§ **MATERIAL PROVIDED**

-------------------------

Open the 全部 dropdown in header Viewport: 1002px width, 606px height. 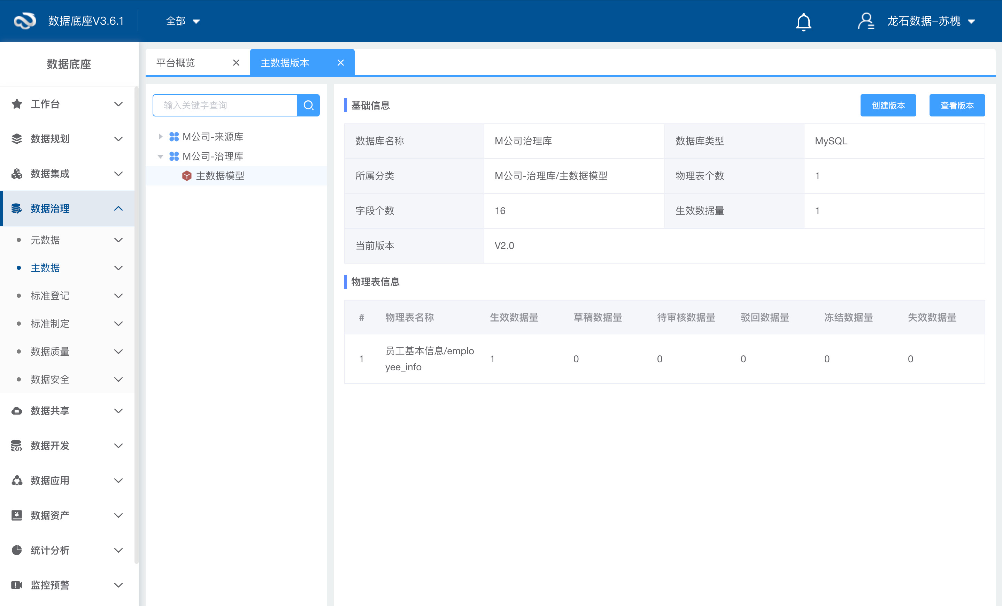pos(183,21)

-------------------------

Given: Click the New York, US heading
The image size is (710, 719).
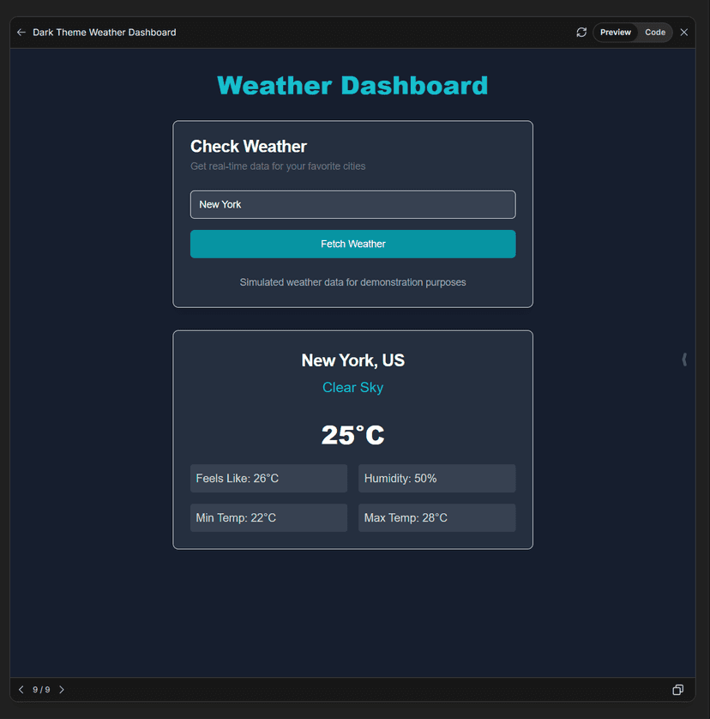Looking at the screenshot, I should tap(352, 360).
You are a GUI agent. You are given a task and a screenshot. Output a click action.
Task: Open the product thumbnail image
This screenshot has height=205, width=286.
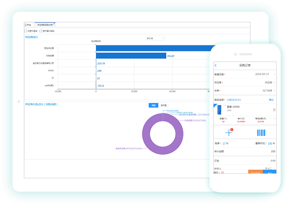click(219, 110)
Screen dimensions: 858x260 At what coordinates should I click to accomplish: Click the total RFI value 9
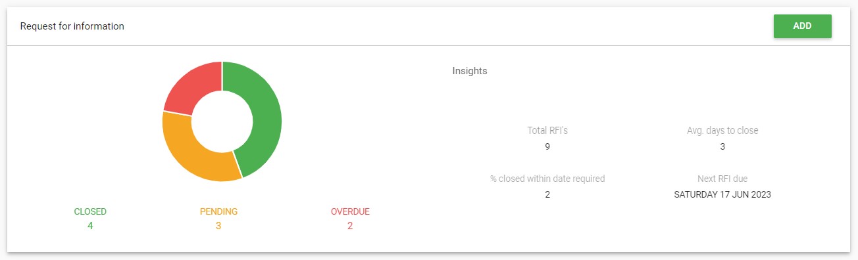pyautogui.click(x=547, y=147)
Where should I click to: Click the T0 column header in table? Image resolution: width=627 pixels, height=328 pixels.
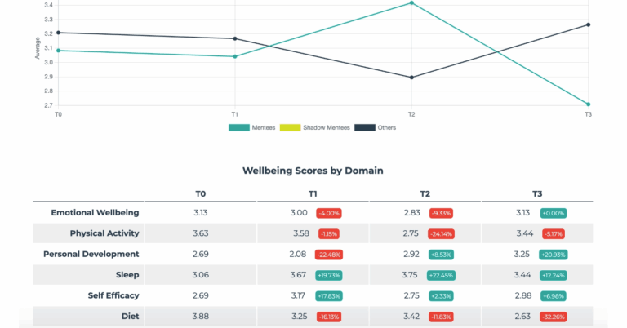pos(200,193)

-------------------------

Transcribe the records word for word, beginning at the line that contains "You are a GUI" and stopping after the line that contains "pos(200,193)". Leave the pictures out of your answer.

You are a GUI agent. You are given a task and a screenshot. Output a click action.
Task: Open the product thumbnail image
This screenshot has height=205, width=286.
click(219, 110)
Screen dimensions: 858x260 At what coordinates should I click to accomplish: Click the total RFI value 9
pyautogui.click(x=547, y=147)
Where should I click to: Click the T0 column header in table? Image resolution: width=627 pixels, height=328 pixels.
pos(200,193)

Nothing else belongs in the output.